● **Assigned task 1**: According to the passage on Covid-19 tax rebates, how far behind the pre-Covid baseline is total employee compensation now running each month?
● **Assigned task 2**: From the passage on Covid-19 tax rebates, quote the text between "The data are" and "a limiting principle.", inclusive.
● **Assigned task 3**: Summarize the passage on Covid-19 tax rebates in two sentences.

● **Passage shown**:
The issue is whether spending about $600 billion on a one-time tax credit that would be worth $8,000 to a family of four and reach more than 85 percent of taxpayers makes good economic sense. Victims of Covid-19 disruption can and should receive generous targeted support, as should the poor.
The question in assessing universal tax rebates is, what about the vast majority of families who are still working, and whose incomes have not declined or whose pension or Social Security benefits have not been affected by Covid-19? For this group, the pandemic has reduced the ability to spend more than the ability to earn.
The data are striking. Total employee compensation is now running only about $30 billion per month behind the pre-Covid baseline. Measures in the congressional stimulus bill to strengthen unemployment insurance and to support business will add about $150 billion a month to household income in order to replace all this loss.
The question is whether there is a rationale for further tax rebate of more than $200 billion a month over the next quarter. This would represent additional support equal to an additional seven times the loss of household wage and salary income over the next quarter.
Some argue that while $2,000 checks may not be optimal support for the post-Covid economy, taking stimulus from $600 to $2,000 is better than nothing. They need to ask themselves whether they would favor $5,000, or $10,000 — or more. There must be a limiting principle.

● **Data records**:
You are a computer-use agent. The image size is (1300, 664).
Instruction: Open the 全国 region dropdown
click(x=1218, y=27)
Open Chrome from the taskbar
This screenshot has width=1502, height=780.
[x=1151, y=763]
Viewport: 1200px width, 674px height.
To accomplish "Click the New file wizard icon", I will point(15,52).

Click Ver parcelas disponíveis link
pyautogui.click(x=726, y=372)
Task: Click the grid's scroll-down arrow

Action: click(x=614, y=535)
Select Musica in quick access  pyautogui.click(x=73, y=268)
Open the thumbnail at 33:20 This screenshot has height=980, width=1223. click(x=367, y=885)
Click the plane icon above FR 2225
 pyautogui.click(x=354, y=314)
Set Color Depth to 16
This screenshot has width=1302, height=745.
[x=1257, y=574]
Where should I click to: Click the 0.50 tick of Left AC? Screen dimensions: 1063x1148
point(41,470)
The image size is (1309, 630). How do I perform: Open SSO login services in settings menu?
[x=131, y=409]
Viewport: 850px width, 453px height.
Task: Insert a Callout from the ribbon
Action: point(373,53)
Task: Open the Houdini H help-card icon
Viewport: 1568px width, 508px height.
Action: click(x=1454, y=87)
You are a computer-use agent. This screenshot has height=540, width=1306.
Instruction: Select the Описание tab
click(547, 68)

● **Output 1**: About $30 billion per month.

● **Output 2**:
The data are striking. Total employee compensation is now running only about $30 billion per month behind the pre-Covid baseline. Measures in the congressional stimulus bill to strengthen unemployment insurance and to support business will add about $150 billion a month to household income in order to replace all this loss.
The question is whether there is a rationale for further tax rebate of more than $200 billion a month over the next quarter. This would represent additional support equal to an additional seven times the loss of household wage and salary income over the next quarter.
Some argue that while $2,000 checks may not be optimal support for the post-Covid economy, taking stimulus from $600 to $2,000 is better than nothing. They need to ask themselves whether they would favor $5,000, or $10,000 — or more. There must be a limiting principle.

● **Output 3**: The passage questions whether a one-time tax credit costing about $600 billion and reaching more than 85 percent of taxpayers makes good economic sense, while agreeing that Covid-19 victims and the poor should receive generous targeted support. It notes that employee compensation is only about $30 billion a month behind the pre-Covid baseline and that stimulus measures will already add about $150 billion a month to household income, so supporters of raising checks from $600 to $2,000 must accept a limiting principle.